▶ Description of the task
Print all entries below exactly, without images.

▶ Data records
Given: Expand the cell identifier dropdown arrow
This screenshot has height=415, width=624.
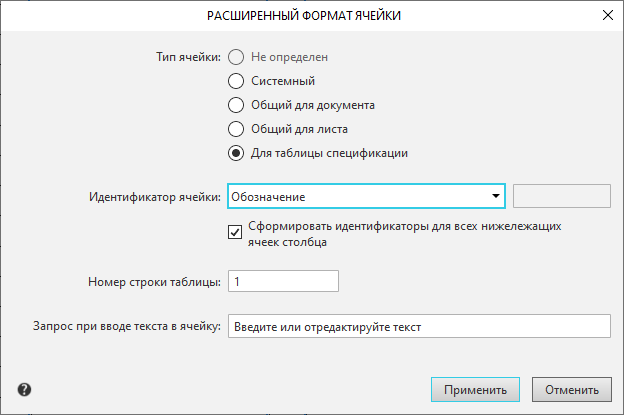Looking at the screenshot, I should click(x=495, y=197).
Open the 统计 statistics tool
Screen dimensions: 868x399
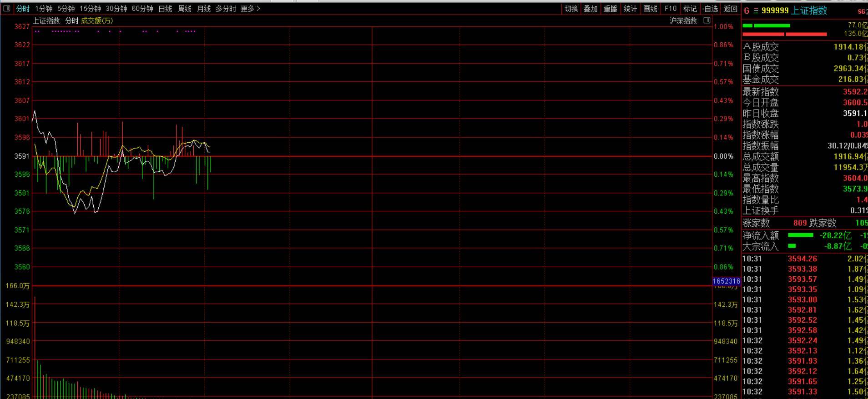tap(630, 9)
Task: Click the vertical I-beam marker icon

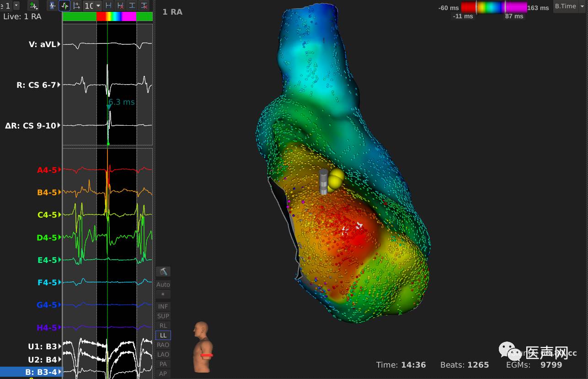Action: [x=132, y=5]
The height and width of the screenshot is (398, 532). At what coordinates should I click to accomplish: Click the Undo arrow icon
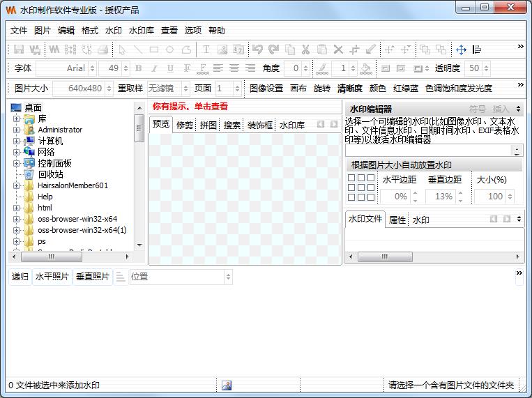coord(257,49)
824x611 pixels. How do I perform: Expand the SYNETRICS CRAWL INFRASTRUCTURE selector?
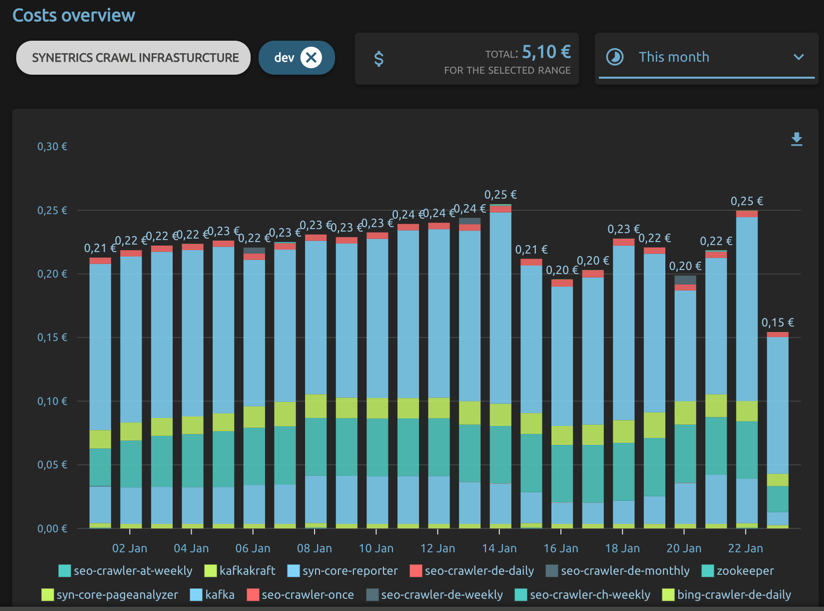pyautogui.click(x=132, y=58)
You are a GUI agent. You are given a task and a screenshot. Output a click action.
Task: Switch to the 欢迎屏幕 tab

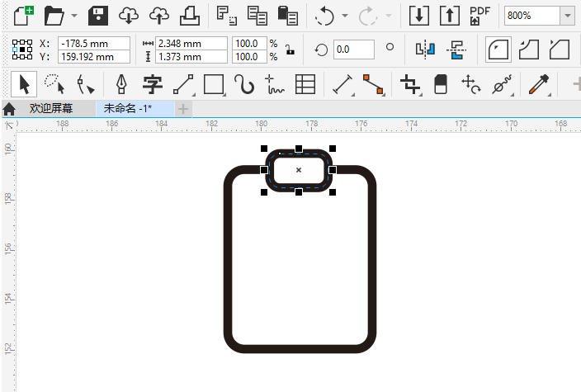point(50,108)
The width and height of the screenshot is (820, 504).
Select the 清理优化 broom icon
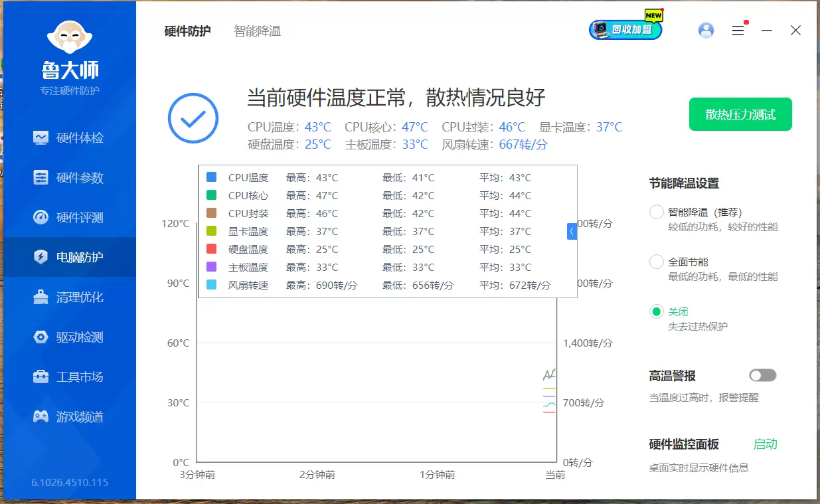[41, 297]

▶ Exercise solution
Given: Expand the cell identifier dropdown arrow
This screenshot has height=415, width=624.
Looking at the screenshot, I should click(x=495, y=197).
Open the 统计 statistics tool
Screen dimensions: 868x399
tap(630, 9)
Task: Click the vertical I-beam marker icon

Action: [x=132, y=5]
The height and width of the screenshot is (398, 532). At what coordinates should I click to accomplish: Click the Undo arrow icon
coord(257,49)
824x611 pixels. How do I perform: Expand the SYNETRICS CRAWL INFRASTRUCTURE selector?
pyautogui.click(x=132, y=58)
You are a GUI agent. You are given a task and a screenshot. Output a click action.
Task: Switch to the 欢迎屏幕 tab

point(50,108)
The width and height of the screenshot is (820, 504).
Select the 清理优化 broom icon
[41, 297]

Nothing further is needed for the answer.